START PROVIDED DATA

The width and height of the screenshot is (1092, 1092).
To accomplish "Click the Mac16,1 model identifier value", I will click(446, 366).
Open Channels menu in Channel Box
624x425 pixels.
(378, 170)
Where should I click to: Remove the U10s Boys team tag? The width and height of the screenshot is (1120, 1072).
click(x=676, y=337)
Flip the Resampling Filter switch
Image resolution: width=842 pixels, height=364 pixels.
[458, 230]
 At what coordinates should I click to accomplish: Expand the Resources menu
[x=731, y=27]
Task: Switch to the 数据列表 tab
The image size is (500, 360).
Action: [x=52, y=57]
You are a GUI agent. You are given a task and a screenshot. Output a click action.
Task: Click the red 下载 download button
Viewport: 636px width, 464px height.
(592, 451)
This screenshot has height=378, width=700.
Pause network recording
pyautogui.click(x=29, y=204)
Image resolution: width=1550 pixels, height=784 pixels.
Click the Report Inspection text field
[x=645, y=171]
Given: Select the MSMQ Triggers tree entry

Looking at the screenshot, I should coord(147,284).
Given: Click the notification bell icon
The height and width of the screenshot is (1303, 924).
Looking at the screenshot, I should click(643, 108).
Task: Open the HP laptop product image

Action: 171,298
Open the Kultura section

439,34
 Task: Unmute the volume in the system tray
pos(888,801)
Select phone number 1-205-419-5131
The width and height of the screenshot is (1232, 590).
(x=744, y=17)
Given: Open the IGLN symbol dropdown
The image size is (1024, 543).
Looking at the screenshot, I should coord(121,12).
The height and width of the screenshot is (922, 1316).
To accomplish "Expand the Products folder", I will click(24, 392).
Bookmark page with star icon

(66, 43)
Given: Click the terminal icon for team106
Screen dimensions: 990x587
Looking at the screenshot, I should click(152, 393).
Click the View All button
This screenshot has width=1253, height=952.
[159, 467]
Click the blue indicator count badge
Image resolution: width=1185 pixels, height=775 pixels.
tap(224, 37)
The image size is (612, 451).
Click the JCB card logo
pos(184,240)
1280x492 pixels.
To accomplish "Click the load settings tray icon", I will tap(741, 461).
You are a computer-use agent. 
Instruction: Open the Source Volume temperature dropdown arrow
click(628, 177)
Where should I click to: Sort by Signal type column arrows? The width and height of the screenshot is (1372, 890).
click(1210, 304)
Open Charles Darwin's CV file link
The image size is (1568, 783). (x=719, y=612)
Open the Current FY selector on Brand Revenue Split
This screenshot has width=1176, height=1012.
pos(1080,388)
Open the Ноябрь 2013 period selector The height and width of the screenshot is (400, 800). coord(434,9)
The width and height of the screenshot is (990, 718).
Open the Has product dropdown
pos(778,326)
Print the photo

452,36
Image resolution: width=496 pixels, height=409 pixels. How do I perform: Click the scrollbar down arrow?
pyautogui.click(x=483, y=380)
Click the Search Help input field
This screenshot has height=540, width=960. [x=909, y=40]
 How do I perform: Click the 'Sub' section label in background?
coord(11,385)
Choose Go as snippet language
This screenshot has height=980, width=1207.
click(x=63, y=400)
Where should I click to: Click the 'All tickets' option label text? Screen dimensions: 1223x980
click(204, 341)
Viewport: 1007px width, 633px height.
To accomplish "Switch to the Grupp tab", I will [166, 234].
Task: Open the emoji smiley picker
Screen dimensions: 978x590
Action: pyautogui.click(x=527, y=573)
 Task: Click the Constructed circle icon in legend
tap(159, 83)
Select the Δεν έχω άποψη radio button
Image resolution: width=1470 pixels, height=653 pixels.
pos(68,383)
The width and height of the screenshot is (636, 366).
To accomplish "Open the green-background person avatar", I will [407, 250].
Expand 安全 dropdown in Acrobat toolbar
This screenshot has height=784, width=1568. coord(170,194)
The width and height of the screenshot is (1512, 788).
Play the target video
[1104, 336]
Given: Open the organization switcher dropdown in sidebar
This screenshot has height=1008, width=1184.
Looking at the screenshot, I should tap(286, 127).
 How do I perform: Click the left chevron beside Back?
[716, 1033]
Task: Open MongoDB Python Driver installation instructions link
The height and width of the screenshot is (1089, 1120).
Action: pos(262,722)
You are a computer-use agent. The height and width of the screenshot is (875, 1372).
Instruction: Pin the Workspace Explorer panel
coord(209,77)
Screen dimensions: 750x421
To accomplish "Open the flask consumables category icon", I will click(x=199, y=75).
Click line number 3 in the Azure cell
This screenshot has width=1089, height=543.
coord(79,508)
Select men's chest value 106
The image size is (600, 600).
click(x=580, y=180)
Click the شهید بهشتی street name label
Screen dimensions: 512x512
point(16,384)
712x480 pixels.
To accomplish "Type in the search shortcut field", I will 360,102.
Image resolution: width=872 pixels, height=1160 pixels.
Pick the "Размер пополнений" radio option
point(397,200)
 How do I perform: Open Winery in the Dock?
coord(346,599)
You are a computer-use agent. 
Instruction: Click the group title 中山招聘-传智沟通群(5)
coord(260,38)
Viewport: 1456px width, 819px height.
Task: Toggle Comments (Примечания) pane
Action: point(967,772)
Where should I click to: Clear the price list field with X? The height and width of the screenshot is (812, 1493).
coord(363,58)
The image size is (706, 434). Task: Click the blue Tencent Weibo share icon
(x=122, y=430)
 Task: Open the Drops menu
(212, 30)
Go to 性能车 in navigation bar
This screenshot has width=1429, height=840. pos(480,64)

END PROVIDED DATA

## PROBLEM REQUIREMENTS
Pull every line with the word "agent" from the data.

## RESPONSE FOR THIS EXERCISE
You are a GUI agent. You are given a task and a screenshot. Output a click action.
You are a computer-use agent. 
You are a computer-use agent. The height and width of the screenshot is (875, 1372).
You are a computer-use agent. 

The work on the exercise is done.